The FDA is soon expected to recommend that individuals with compromised immune systems receive a booster shot of either the Pfizer or Moderna COVID-19 vaccine, which could begin as soon as this weekend.
During an appearance on NBC’s ”Today” show on Thursday, Director of the National Institute of Allergy and Infectious Diseases, Anthony Fauci, MD, said that COVID-19 booster shots will be recommended for patients with weakened immune systems who are already vaccinated, according to an Associated Press report. Fauci added that he expects the recommendation for booster shots to come “imminently.”
This patient population includes those who have received an organ transplant and take immune-suppressing drugs, as well as those with diseases that attack the immune system, such as various types of blood cancers.

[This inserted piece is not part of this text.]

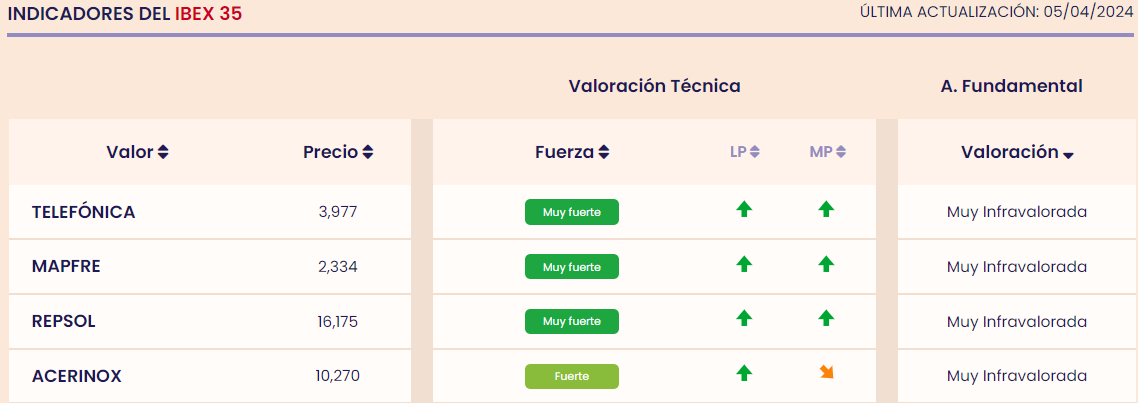Sort by LP column header
1138x403 pixels.
click(745, 152)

The decision could address concerns that immunocompromised individuals lack the ability to mount a significant defense against COVID-19 and its variants. In an article published in the New England Journal of Medicine, investigators warned that persistent COVID-19 infections in immunocompromised individuals could result in novel SARS-CoV-2 variants of concern. The partial immune response observed in these patients can create an environment for immune selection of evolutionary variants, according to the authors.

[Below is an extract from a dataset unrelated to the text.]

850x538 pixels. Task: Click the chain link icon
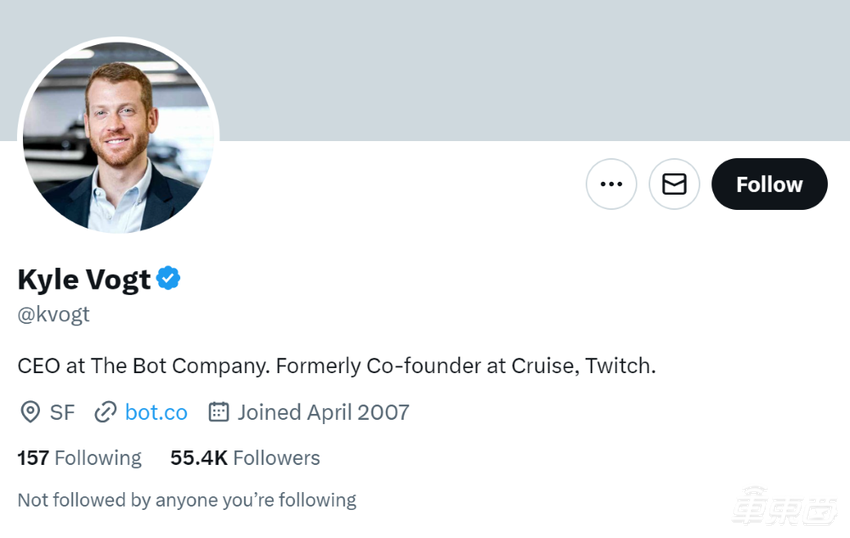[105, 412]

“The medical community needs to develop more precise guidelines for monitoring, treating and preventing COVID-19 infections in immunosuppressed patients to reduce both the risk to these patients and the potential emergence of variants of concern,” said Larry Corey, MD, virologist at Fred Hutchinson Cancer Research Center and leader of the COVID-19 Prevention Network, in a press release.
For other vaccinated groups considered high-risk, such as the elderly, data are being gathered to assess whether or when protection goes “below a critical level” Fauci said on “The Today Show,” and “that’s when you’re going to be hearing about the implementation of boosters” for other groups.
He added that boosters will currently not be offered to any groups other than those who are immunosuppressed, but Fauci said “inevitably there will be a time when we’ll have to get boosts” because ” no vaccine, at least not within this category, is going to have an indefinite amount of protection,” the Associated Press reported.
On Friday, a CDC advisory panel will meet to discuss considerations for COVID-19 booster doses as cases of the Delta COVID-19 variant surge throughout the United States. The CDC Advisory Committee on Immunization Practices meeting will also discuss additional doses for immune compromised individuals.